== Task details ==
Pull out every line below that contains the string "size", where upper and lower case count.

Records for processing start

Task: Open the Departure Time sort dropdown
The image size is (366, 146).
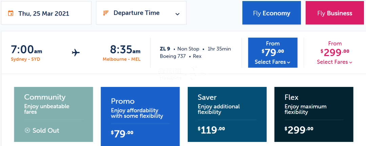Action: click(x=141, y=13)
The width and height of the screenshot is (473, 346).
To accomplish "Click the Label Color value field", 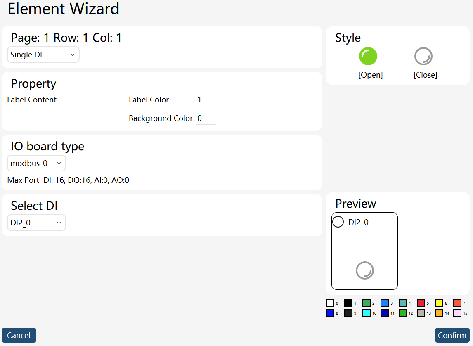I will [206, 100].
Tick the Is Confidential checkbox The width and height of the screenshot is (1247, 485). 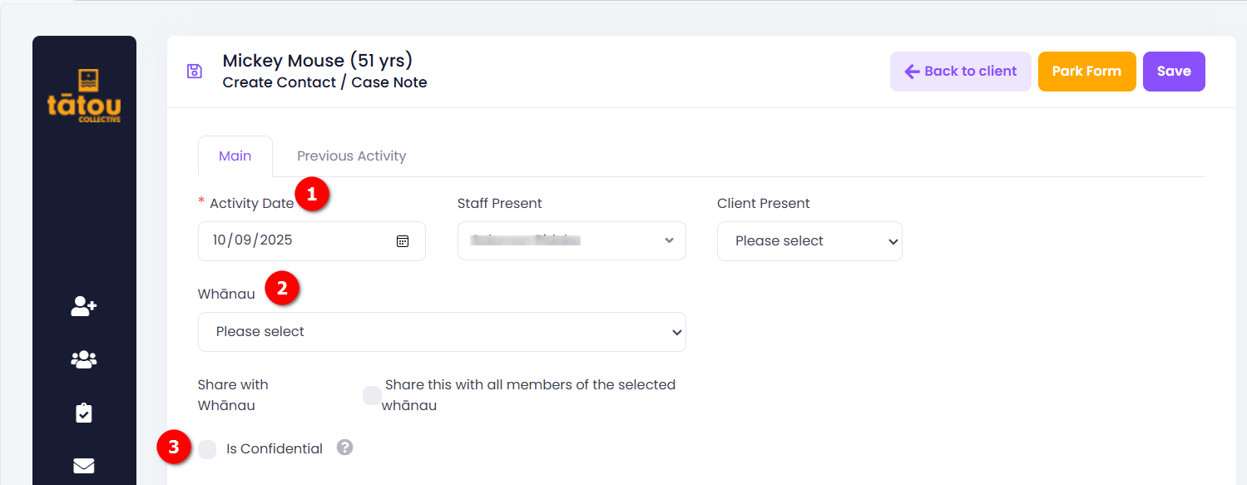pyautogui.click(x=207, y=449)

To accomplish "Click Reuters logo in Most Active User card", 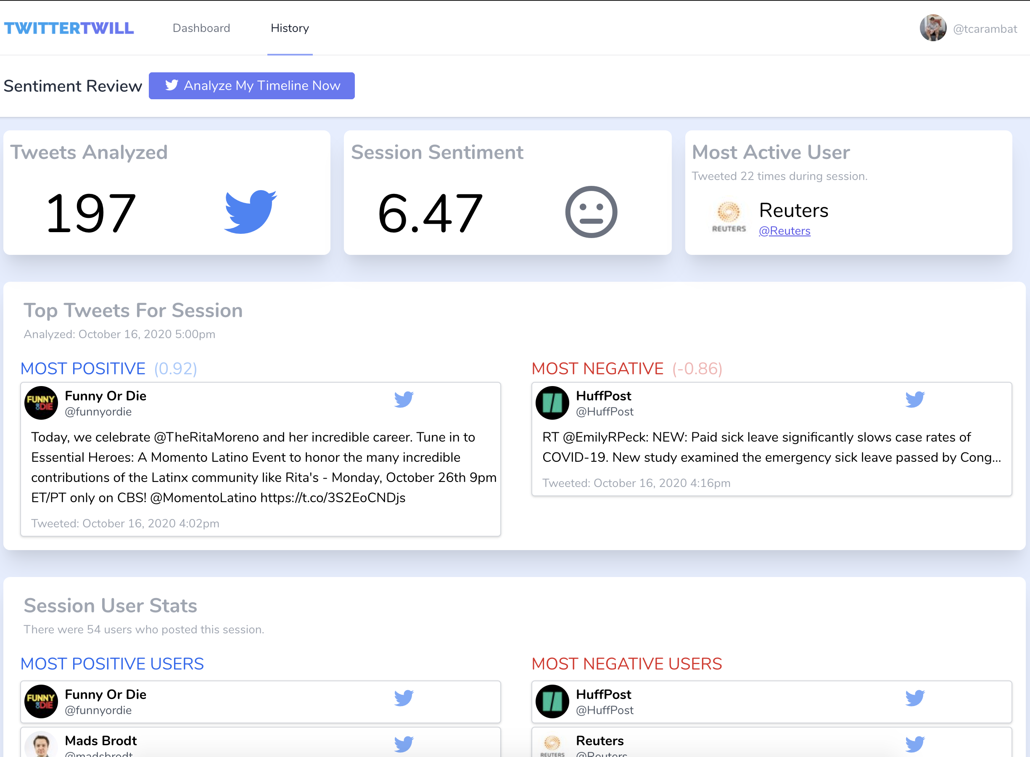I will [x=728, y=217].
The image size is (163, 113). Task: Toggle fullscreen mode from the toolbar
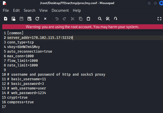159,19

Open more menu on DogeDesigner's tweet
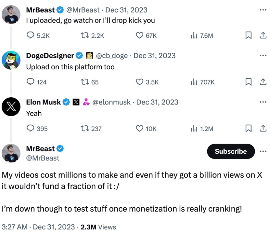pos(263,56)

Records for processing end

== Solution below ==
The image size is (366, 146).
The image size is (163, 113). Task: Toggle fullscreen mode from the toolbar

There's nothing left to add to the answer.